Neuroinflammation after Traumatic Brain Injury Is Enhanced in Activating Transcription Factor 3 Mutant Mice.

Philip Förstner¹, Rida Rehman^2,3, Sofia Anastasiadou¹, Melanie Haffner-Luntzer⁴, Daniela Sinske¹, Anita Ignatius⁴, Francesco Roselli², Bernd Knöll¹.

Abstract

Traumatic brain injury (TBI) induces a neuroinflammatory response resulting in astrocyte and microglia activation at the lesion site. This involves upregulation of neuroinflammatory genes, including chemokines and interleukins. However, so far, there is lack of knowledge on transcription factors (TFs) modulating this TBI-associated gene expression response. Herein, we analyzed activating transcription factor 3 (ATF3), a TF encoding a regeneration-associated gene (RAG) predominantly studied in peripheral nervous system (PNS) injury. ATF3 contributes to PNS axon regeneration and was shown before to regulate inflammatory processes in other injury models. In contrast to PNS injury, data on ATF3 in central nervous system (CNS) injury are sparse. We used Atf3 mouse mutants and a closed-head weight-drop-based TBI model in adult mice to target the rostrolateral cortex resulting in moderate injury severity. Post-TBI, ATF3 was upregulated already at early time points (i.e,. 1-4 h) post-injury in the brain.
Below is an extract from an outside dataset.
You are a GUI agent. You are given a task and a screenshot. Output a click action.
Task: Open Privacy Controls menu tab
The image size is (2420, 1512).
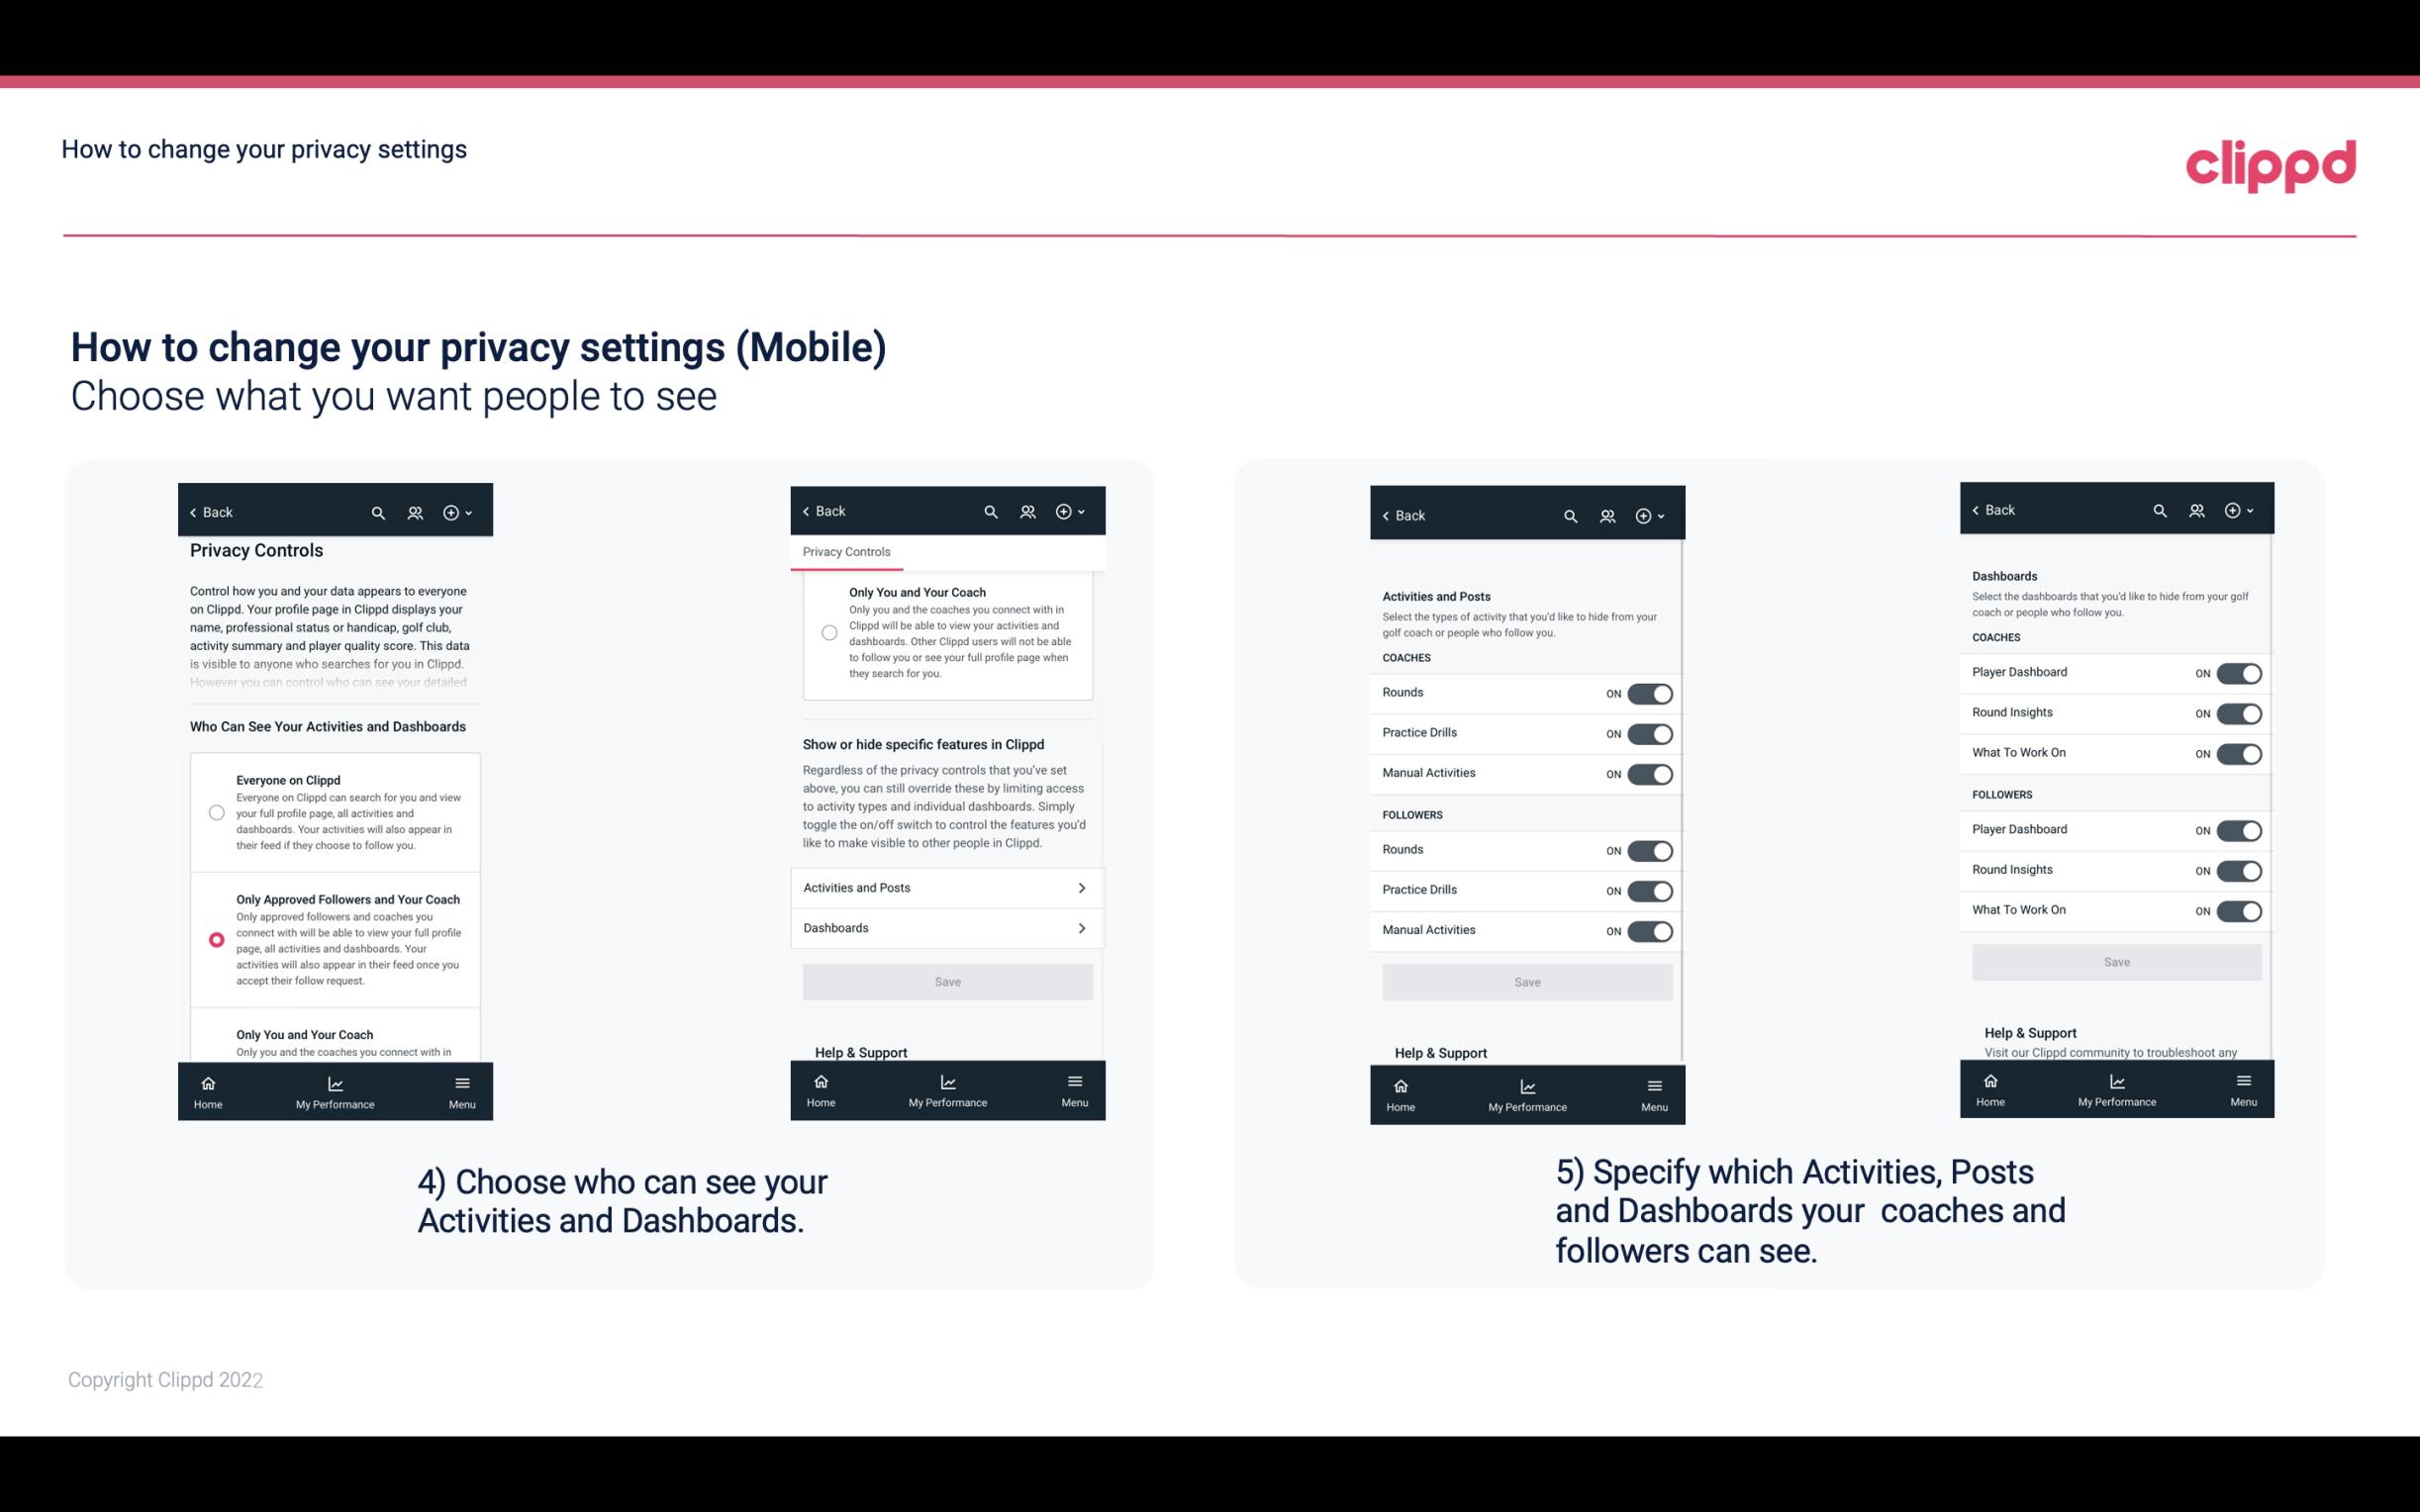(x=845, y=550)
Mortality and weight loss upon TBI were slightly elevated in Atf3 mutants. ATF3 deficiency enhanced TBI-induced paresis and hematoma formation, suggesting that ATF3 limits these injury outcomes in wild-type mice. Next, we analyzed TBI-associated RAG and inflammatory gene expression in the cortical impact area. In contrast to the PNS, only some RAGs (Atf3, Timp1, and Sprr1a) were induced by TBI, and, surprisingly, some RAG encoding neuropeptides were downregulated. Notably, we identified ATF3 as TF-regulating proneuroinflammatory gene expression, including CCL and CXCL chemokines (Ccl2, Ccl3, Ccl4, and Cxcl1) and lipocalin. In Atf3 mutant mice, mRNA abundance was further enhanced upon TBI compared to wild-type mice, suggesting immune gene repression by wild-type ATF3. In accord, more immune cells were present in the lesion area of ATF3-deficient mice. Overall, we identified ATF3 as a new TF-mediating TBI-associated CNS inflammatory responses.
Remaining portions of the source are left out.